GVSHP has taken action to help ensure that the nearly 150-year-old Tifereth Israel Town and Village synagogue building at 334 East 14th Street in the East Village finally gets consideration for landmark status, just as the future of the building enters a new and potentially uncertain phase.

Please join us at the Landmarks Preservation Commission hearing on Tuesday, October 29th.



Built as a German Baptist Church in 1866 and converted to a Ukrainian Autocephalic Orthodox Church in 1926, 334 East 14th Street (1st/2nd Avenues) has served as the Tifereth Israel Town and Village Synagogue since 1962. Designed in a distinctive German Romanesque style displaying the roots of the original congregants, over time onion domes were added and crosses removed to reflect the building's new occupants. In 1966, just a year after the NYC Landmarks Preservation Commission (LPC) was created, the building was 'calendared' and considered for landmark designation.

For reasons no one seems to recall, the Commission never voted on the proposed designation, and the building has remained in "landmarks limbo" for forty-seven years. Earlier this month, news broke that the congregation was considering, among other options, selling or developing the historic building.

GVSHP immediately assembled fellow preservation, East Village, and Jewish history groups to join us in writing to the LPC asking them to finally consider the site for landmark designation while it's still possible (read letter here).
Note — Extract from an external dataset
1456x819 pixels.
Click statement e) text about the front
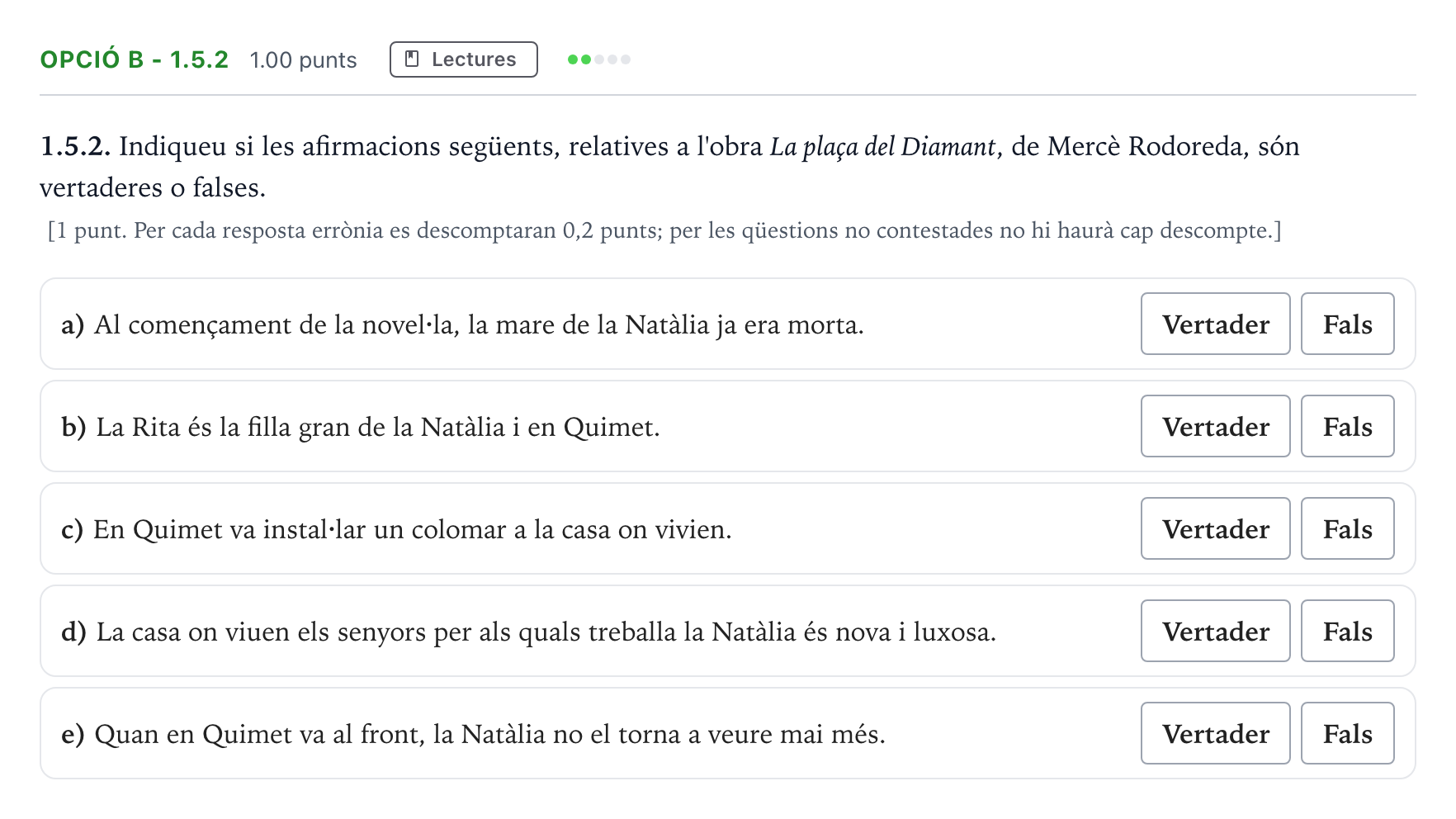pyautogui.click(x=473, y=734)
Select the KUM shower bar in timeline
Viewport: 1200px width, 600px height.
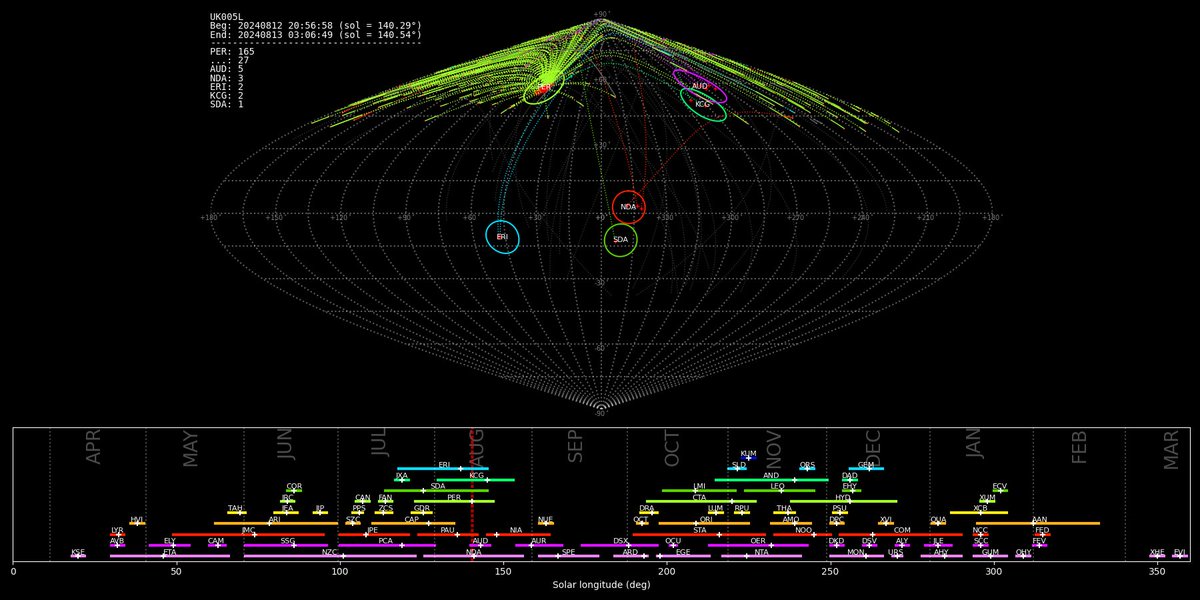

Landmark designation would not prevent the congregation from expanding or even from adding on to the structure; it would merely help ensure that the important exterior historic features and the building's connection to a century-and-a-half history remains. GVSHP has also reached out to the congregation's leadership to offer help to identify ways to meet their space needs while preserving the building's potentially landmark-worthy features.
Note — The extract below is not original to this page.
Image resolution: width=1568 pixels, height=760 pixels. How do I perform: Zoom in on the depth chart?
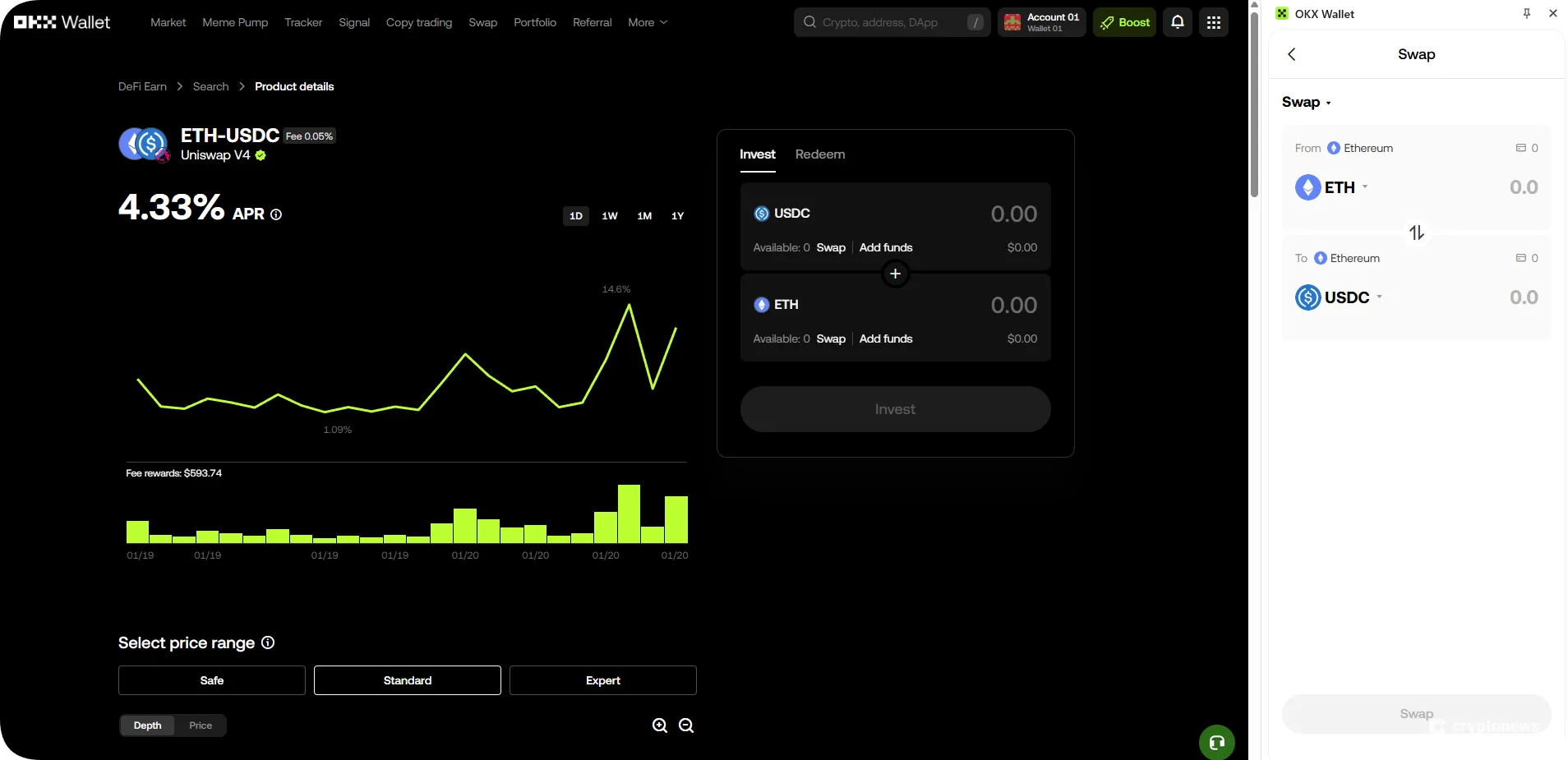click(659, 725)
We are pleased to report that in response, the LPC has scheduled a hearing on the proposed landmark designation of the building later this month.  Read more at DNAinfo.com.

HOW TO HELP:

  • Attend the Landmarks Preservation Commission hearing on Tuesday, October 29th at 11:20 am in the LPC Hearing Room, One Centre Street (at Chambers Street), 9th floor (arrive early to go through security, bring photo ID). Use sample testimony HERE. If you plan to attend, let us know, so we can let you know if the scheduled time changes, and provide other details 
     

  • Write to the Landmarks Preservation Commission NOW, urging them to move ahead with consideration of landmark designation of this historic building - use sample letter HERE.

Historic houses of worship are an incredibly important piece of our neighborhood's architectural and cultural fabric; GVSHP has made a priority of preserving these important structures. Read more about the religious edifices GVSHP has helped preserve here (p. 52), in our report "Ten Years: A Thousand Buildings: One Hundred Blocks - A Decade of Progress on Landmark and Zoning Protections in the Village, East Village, and NoHo." Find out more about our East Village preservation work here (p.18)  and here (p.40).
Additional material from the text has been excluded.